防寒や性の多様性への配慮などを理由に、神奈川県内では約6割、川崎市でも同様の状況で女子の制服(標準服)にスラックスを選択できる学校が広がっている。導入校が毎年増えている。
神奈川県教育委員会の調査では、県内の市町村立中全407校のうち、約6割にあたる237校で女子生徒のスラックスを導入。159校が「個別に対応する」とし、11校は制服がない。
川崎市教育委員会によると、市立中でもここ2、3年で増加傾向にあり、現状は半数以上の学校で女子のスラックスに対応。生徒や保護者の意見がきっかけになることもあれば、学校側が率先して対応するケースもあるという。
富士見中(川崎区)では在校生や新入生、保護者の声を反映させ、2022年度から女子の標準服にスラックスの導入を決めた。取り組みを進めた保護者の一人、菊田由佳さんは「動きやすさからズボンを好んで履く女の子もいる。スカートが理由で学校に行きづらくならないよう自分らしくいられるために選択できることが大切」と話す。
一方、周囲と異なる制服を着ることに抵抗のある生徒や保護者が多いと感じたという。「学校と子どもと保護者が一緒になって多様性を考える必要がある」とも語る。
「自由選択」導入も
今年度から標準服をモデルチェンジしたことにあわせ、「完全自由選択制」を取り入れたのは菅生中(宮前区)だ。性別による色や形の指定はせず、共通の色やデザインで、スラックス、スカート、ブレザー、ネクタイ、リボンなどの組み合わせは生徒の判断にゆだねる。
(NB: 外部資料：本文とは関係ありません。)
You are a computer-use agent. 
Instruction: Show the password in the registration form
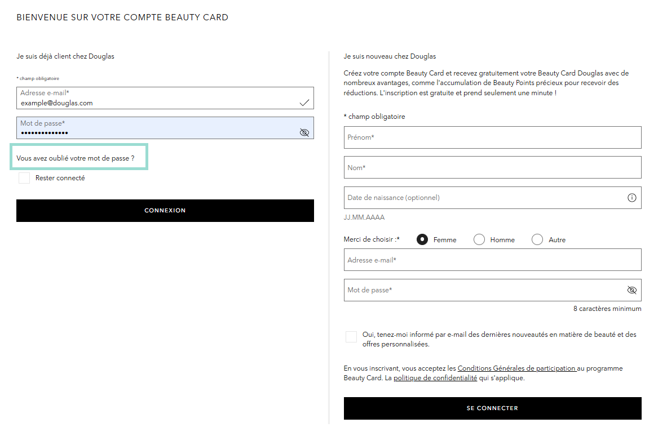(631, 290)
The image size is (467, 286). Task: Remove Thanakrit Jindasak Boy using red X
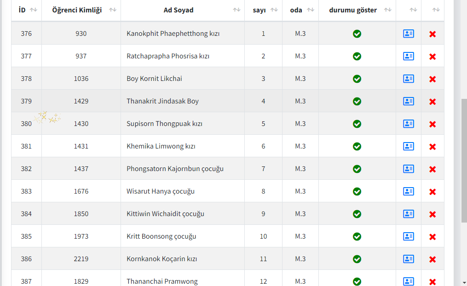(x=432, y=102)
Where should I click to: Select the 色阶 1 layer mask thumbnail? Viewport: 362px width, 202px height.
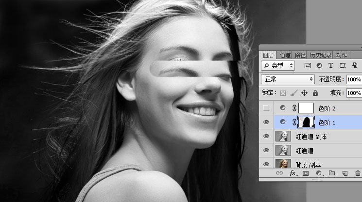tap(307, 122)
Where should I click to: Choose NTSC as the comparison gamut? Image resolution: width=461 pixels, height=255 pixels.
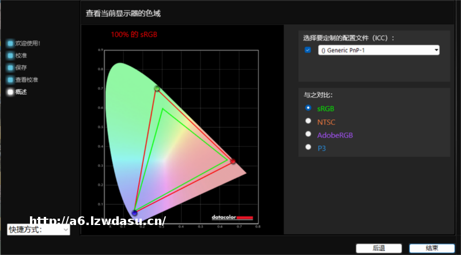[308, 121]
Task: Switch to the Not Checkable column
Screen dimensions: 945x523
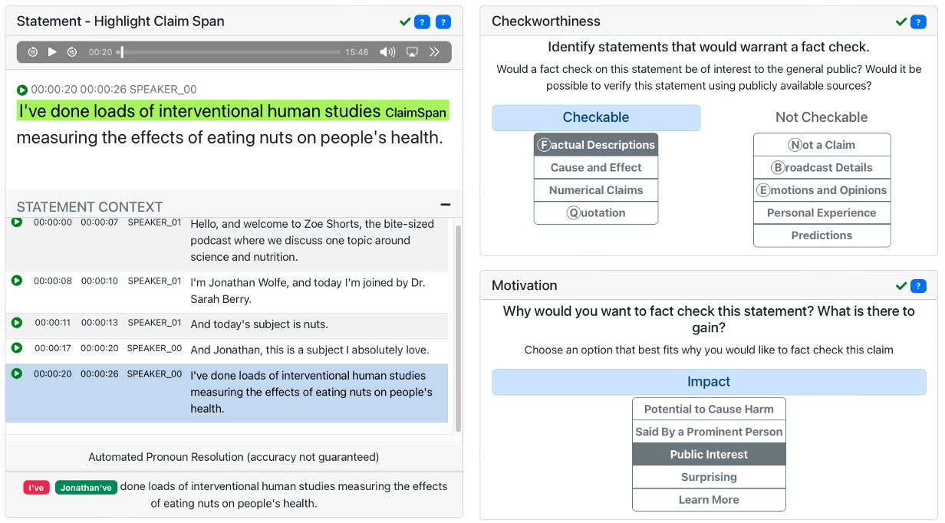Action: [822, 117]
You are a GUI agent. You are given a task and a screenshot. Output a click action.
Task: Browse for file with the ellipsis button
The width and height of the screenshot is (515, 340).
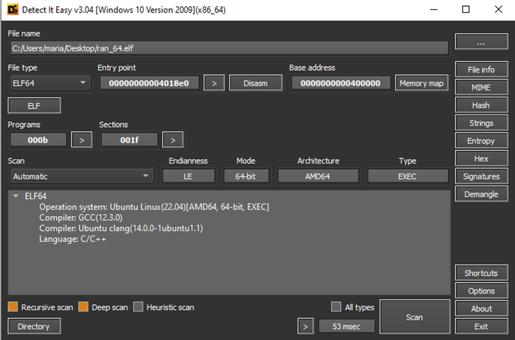(x=481, y=42)
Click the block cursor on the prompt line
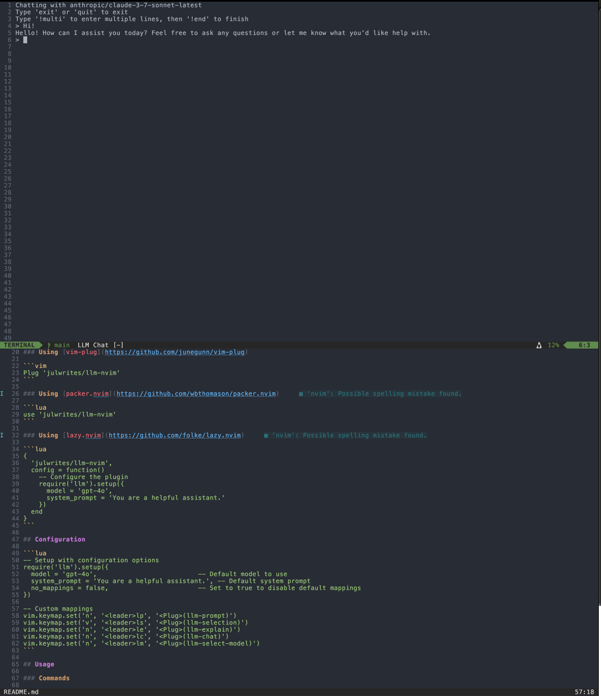This screenshot has width=601, height=696. (25, 39)
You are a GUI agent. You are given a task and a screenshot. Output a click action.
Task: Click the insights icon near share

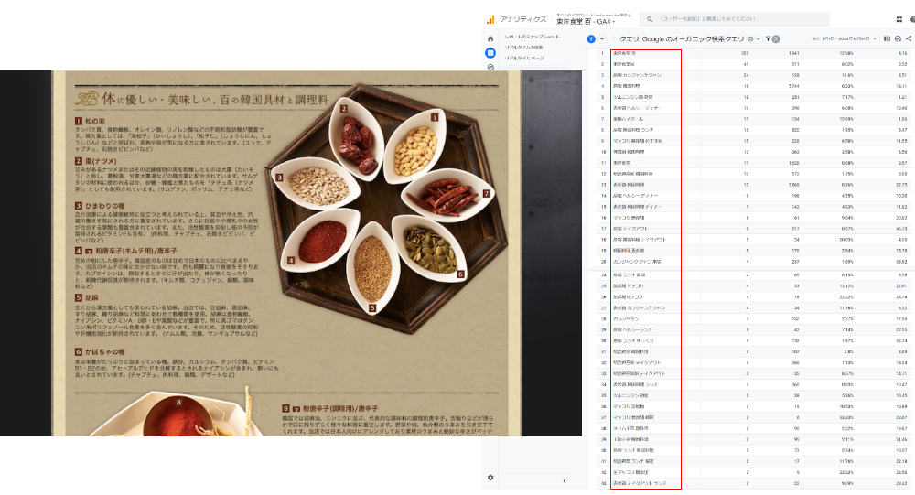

選択制について金子清校長は、「選択の幅を広げることで、子どもたちが自分で判断する力をつけてほしい」とねらいを話す。
対応については学校ごとの判断だが、市教委として「女子用に限らず制服の困りごとがあれば対応し、教員に対する研修や啓もう活動など、学校支援も継続していく」と担当者は話している。